● DO THIS:
Reproduce the rows between the line holding "Task: Collapse the 2020年 tree node" and the line holding "coord(896,240)", inclusive, swapping "tab" for "pane" and leaving everything else unchanged.

● DATASET:
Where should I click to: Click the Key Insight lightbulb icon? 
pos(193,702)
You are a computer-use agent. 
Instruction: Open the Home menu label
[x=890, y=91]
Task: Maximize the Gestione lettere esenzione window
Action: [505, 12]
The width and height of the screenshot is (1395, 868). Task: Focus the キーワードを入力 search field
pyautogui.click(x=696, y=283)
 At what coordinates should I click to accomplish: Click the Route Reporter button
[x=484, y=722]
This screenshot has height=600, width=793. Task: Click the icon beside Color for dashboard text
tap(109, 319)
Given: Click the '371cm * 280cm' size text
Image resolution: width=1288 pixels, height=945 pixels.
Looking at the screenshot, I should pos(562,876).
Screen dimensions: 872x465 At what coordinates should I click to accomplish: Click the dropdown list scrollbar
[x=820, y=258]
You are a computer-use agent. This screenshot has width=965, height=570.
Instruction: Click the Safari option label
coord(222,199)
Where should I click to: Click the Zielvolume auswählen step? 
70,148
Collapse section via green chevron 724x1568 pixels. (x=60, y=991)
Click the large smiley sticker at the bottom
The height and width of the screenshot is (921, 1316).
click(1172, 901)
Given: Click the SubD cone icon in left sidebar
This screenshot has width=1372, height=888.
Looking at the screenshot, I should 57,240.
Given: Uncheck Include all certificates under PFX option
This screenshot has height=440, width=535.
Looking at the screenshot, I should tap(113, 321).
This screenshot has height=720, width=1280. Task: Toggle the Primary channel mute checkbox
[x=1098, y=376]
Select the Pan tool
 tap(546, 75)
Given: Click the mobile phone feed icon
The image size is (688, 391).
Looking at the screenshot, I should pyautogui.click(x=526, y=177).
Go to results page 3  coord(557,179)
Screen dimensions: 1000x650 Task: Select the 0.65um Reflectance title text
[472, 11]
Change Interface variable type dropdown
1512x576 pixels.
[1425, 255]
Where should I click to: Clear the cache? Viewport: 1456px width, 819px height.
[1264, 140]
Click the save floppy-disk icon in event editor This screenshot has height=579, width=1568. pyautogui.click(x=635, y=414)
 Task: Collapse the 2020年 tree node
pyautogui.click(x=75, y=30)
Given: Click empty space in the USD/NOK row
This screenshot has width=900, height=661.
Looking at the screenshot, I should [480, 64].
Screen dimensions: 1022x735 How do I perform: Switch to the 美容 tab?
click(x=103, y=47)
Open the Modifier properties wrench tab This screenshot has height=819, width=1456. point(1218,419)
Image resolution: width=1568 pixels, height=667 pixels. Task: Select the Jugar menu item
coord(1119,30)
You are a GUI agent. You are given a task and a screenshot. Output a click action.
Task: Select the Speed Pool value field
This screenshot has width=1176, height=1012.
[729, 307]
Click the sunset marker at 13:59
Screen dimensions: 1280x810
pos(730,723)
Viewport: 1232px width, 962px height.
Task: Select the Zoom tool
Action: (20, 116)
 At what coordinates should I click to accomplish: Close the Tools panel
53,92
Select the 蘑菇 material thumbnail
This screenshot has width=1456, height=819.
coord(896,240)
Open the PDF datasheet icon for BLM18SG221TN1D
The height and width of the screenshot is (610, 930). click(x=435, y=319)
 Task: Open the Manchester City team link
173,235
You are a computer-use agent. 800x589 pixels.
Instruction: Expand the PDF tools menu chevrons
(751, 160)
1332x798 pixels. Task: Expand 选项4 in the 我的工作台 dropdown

● EXERCISE RESULT:
 Task: Collapse the 2020年 tree node
pyautogui.click(x=75, y=30)
Given: Click empty space in the USD/NOK row
This screenshot has width=900, height=661.
Looking at the screenshot, I should [480, 64].
Screen dimensions: 1022x735 How do I perform: Switch to the 美容 pane?
click(x=103, y=47)
Open the Modifier properties wrench pane This screenshot has height=819, width=1456. point(1218,419)
Image resolution: width=1568 pixels, height=667 pixels. Task: Select the Jugar menu item
coord(1119,30)
You are a GUI agent. You are given a task and a screenshot. Output a click action.
Task: Select the Speed Pool value field
This screenshot has width=1176, height=1012.
[729, 307]
Click the sunset marker at 13:59
Screen dimensions: 1280x810
pos(730,723)
Viewport: 1232px width, 962px height.
Task: Select the Zoom tool
Action: (20, 116)
 At what coordinates should I click to accomplish: Close the Tools panel
53,92
Select the 蘑菇 material thumbnail
This screenshot has width=1456, height=819.
coord(896,240)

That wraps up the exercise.